2017-10-10 Thread Hyukjin Kwon (JIRA)

[ 
https://issues.apache.org/jira/browse/SPARK-22236?page=com.atlassian.jira.plugin.system.issuetabpanels:comment-tabpanel=16199825#comment-16199825
 ] 

Hyukjin Kwon edited comment on SPARK-22236 at 10/11/17 5:47 AM:


Yup, what is said ^ looks all correct. I think it'd be rather better to set all 
the default as are in Univocity in the (far) future if possible and if there 
were no cost at all to change them (at least partly because it was sometimes 
difficult to prepare a reproducer and report a bug into Univocity and I 
carefully guess the Univocity author also feels in a similar way assuming few 
comments).

They happen to be set differently in the first place.

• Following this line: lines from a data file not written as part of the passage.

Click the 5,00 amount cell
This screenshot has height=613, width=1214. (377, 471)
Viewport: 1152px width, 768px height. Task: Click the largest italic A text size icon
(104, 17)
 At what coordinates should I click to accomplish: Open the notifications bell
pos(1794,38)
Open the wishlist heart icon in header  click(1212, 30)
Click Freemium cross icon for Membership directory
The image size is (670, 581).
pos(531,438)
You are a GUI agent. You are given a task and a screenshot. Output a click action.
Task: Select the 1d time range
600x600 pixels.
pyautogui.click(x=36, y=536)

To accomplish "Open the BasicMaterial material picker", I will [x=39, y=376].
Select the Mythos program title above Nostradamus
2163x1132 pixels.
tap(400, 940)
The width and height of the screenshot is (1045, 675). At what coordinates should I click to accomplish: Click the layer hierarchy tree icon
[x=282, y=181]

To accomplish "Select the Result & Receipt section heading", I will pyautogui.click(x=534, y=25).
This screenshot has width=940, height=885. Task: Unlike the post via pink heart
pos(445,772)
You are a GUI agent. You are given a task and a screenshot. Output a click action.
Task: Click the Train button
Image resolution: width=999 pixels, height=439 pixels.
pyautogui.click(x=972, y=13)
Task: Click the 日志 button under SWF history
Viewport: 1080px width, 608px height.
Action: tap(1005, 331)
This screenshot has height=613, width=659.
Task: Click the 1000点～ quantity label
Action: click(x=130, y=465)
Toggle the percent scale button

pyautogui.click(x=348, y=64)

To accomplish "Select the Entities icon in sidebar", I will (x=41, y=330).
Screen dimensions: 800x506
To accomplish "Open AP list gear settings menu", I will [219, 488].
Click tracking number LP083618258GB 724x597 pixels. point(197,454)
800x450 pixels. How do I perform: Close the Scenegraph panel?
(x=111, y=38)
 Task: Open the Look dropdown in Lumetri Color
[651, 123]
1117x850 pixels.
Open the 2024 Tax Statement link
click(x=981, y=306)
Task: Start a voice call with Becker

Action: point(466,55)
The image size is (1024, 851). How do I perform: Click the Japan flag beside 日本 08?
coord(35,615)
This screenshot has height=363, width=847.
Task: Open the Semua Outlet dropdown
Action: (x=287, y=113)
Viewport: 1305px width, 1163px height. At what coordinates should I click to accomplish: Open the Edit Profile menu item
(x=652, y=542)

In a quick look, the root 
cause is due to {{escape}} being {{}} in Spark where Univocity parser has 
{{"}} by default.


was (Author: hyukjin.kwon):
Yup, what is said ^ looks all correct. I think we should set all the default as 
are in Univocity in the future if possible. They happen to be set differently 
in the first place. In a quick look, the root cause is due to {{escape}} being 
{{}} in Spark where Univocity parser has {{"}} by default.

> CSV I/O: does not respect RFC 4180
> --
>
> Key: SPARK-22236
> URL: https://issues.apache.org/jira/browse/SPARK-22236
> Project: Spark
>  Issue Type: Improvement
>  Components: Input/Output
>Affects Versions: 2.2.0
>Reporter: Ondrej Kokes
>Priority: Minor
>
> When reading or writing CSV files with Spark, double quotes are escaped with 
> a backslash by default. However, the appropriate behaviour as set out by RFC 
> 4180 (and adhered to by many software packages) is to escape using a second 
> double quote.
> This piece of Python code demonstrates the issue
> {code}
> import csv
> with open('testfile.csv', 'w') as f:
> cw = csv.writer(f)
> cw.writerow(['a 2.5" drive', 'another column'])
> cw.writerow(['a "quoted" string', '"quoted"'])
> cw.writerow([1,2])
> with open('testfile.csv') as f:
> print(f.read())
> # "a 2.5"" drive",another column
> # "a ""quoted"" string","""quoted"""
> # 1,2
> spark.read.csv('testfile.csv').collect()
> # [Row(_c0='"a 2.5"" drive"', _c1='another column'),
> #  Row(_c0='"a ""quoted"" string"', _c1='"""quoted"""'),
> #  Row(_c0='1', _c1='2')]
> # explicitly stating the escape character fixed the issue
> spark.read.option('escape', '"').csv('testfile.csv').collect()
> # [Row(_c0='a 2.5" drive', _c1='another column'),
> #  Row(_c0='a "quoted" string', _c1='"quoted"'),
> #  Row(_c0='1', _c1='2')]
> {code}
> The same applies to writes, where reading the file written by Spark may 
> result in garbage.
> {code}
> df = spark.read.option('escape', '"').csv('testfile.csv') # reading the file 
> correctly
> df.write.format("csv").save('testout.csv')
> with open('testout.csv/part-csv') as f:
> cr = csv.reader(f)
> print(next(cr))
> print(next(cr))
> # ['a 2.5\\ drive"', 'another column']
> # ['a \\quoted\\" string"', '\\quoted\\""']
> {code}
> While it's possible to work with CSV files in a "compatible" manner, it would 
> be useful if Spark had sensible defaults that conform to the above-mentioned 
> RFC (as well as W3C recommendations). I realise this would be a breaking 
> change and thus if accepted, it would probably need to result in a warning 
> first, before moving to a new default.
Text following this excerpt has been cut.